La machine à formater l’opinion s’est, en fait, mise en branle dès le lendemain matin du débat, lorsque des sondages bidons sont venus imposer l’idée que Ségolène Royal l’avait "perdu" et surtout perdu ses nerfs. Peu importe que ces mesures soient totalement non scientifiques et viennent d’officines qui ont déjà prouvé leur légèreté. Après cette première salve, un ou deux sondages plus classiques sont venus renforcer la "tendance" et enfoncer la tête de la candidate socialiste sous l’eau.
Elle a perdu ; "ils" l’ont décidé.
Écoutez-là donc la jolie ritournelle des sondeurs ! Ils vous l’expliquent doctement : "jamais une tendance ne s’est inversée entre les deux tours d’une présidentielle". Leur réussite indéniable du premier tour les a si salement grisés qu’ils ont effacé leurs erreurs les plus grossières : Balladur donné vainqueur pendant des mois en 1995, Jospin jamais classé premier au premier tour en 1995, Le Pen jamais anticipé comme deuxième en 2002 et, évidemment, puisque nous parlons de second tour, François Mitterrand donné perdant en 1981...

En dépit des dénégations des uns ou des autres tendant à relativiser leur responsabilité ou leur influence, jamais l’usage fait des sondages durant une élection n’aura autant altéré la sincérité d’un scrutin. Et ce d’où que l’on se place. J’ai nommé cette dérive, comme bien d’autres, durant toute cette campagne la démocratie d’opinion. Mais je ne crois plus que ce terme soit adapté, tant il y a dans ce système de moins en moins de démocratie et de plus en plus de construction et de formatage de l’opinion.
D’abord, les sondages ont contribué pendant des mois à la fabrication puis à la sélection et à la qualification dans leurs camps des deux principaux candidats.
Ensuite, nous avons subi, pendant les mois suivants, un matraquage indécent sur le thème "Ségo/Sarko : la finale qu’il vous faut"...Jusqu’à l’extravagant éditorial de Jean-Marie Colombani dans Le Monde, à la veille du premier tour.
Puis, nous avons vécu en temps réel, et sans suffisamment nous y opposer, les tentatives répétées d’un institut - au nom vraiment prédestiné en termes de neutralité (CSA) - pour exister et faire l’événement.

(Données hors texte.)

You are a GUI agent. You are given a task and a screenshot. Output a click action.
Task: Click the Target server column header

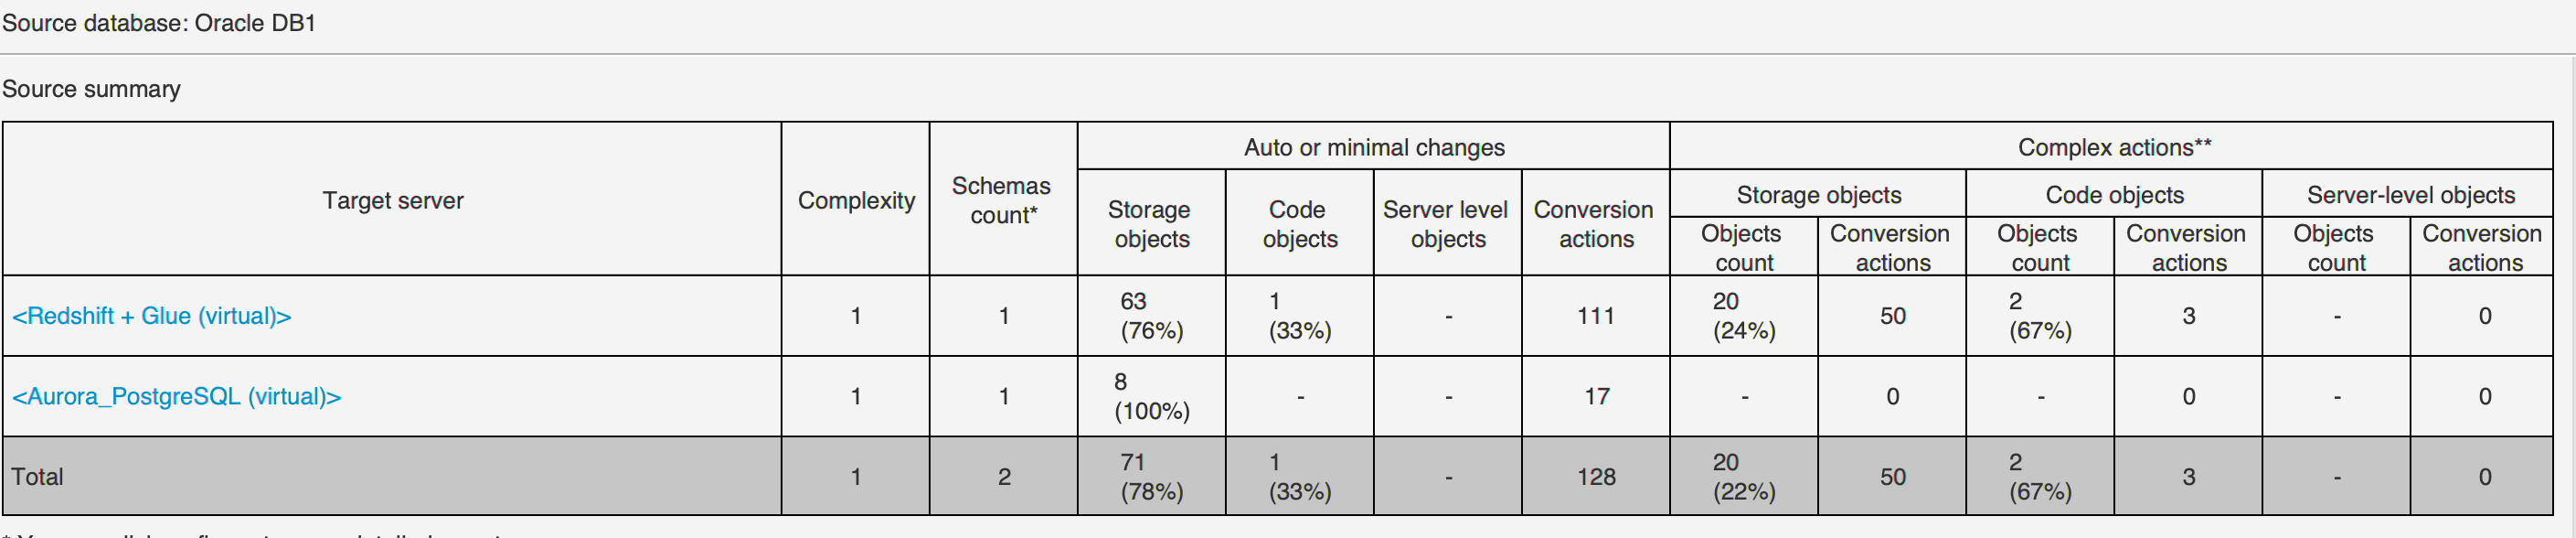(x=392, y=200)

Temps 1 : faire monter artificiellement François Bayrou et descendre Ségolène Royal pour nous convaincre que leurs courbes allaient se croiser. Temps 2 : faire redescendre Bayrou d’un coup d’un seul, quelques jours plus tard pour de nouveau accrocher la "une" des journaux. Temps 3 : placer enfin, en une ultime embrouille, Jean-Marie Le Pen devant François Bayrou, peu avant minuit, juste au dernier moment où l’on pouvait encore sortir des chiffres, à 16,5%... On connait le résultat et la valeur de ce sondage !
Et encore, n’avons-nous pas demandé publiquement comment de mêmes sondeurs pouvaient squatter les plateaux télés des chaînes où ils avaient vendu leurs sondages tout en conseillant un candidat à partir du traitement détaillé des mêmes enquêtes... Vous avez dit conflit d’intérêts ?
Et je ne peux malheureusement pas évoquer la manière dont l’intox est amplement entretenue ce week-end...
Bref, le mal est fait et il est profond.
C’est précisément vendredi que j’ai entrevu que la manip était passée du stade artisanal à l’entreprise industrielle. Et au delà des sondages.
Je l’ai compris en écoutant les dernières interviews infligées - c’est le bon terme - à la candidate.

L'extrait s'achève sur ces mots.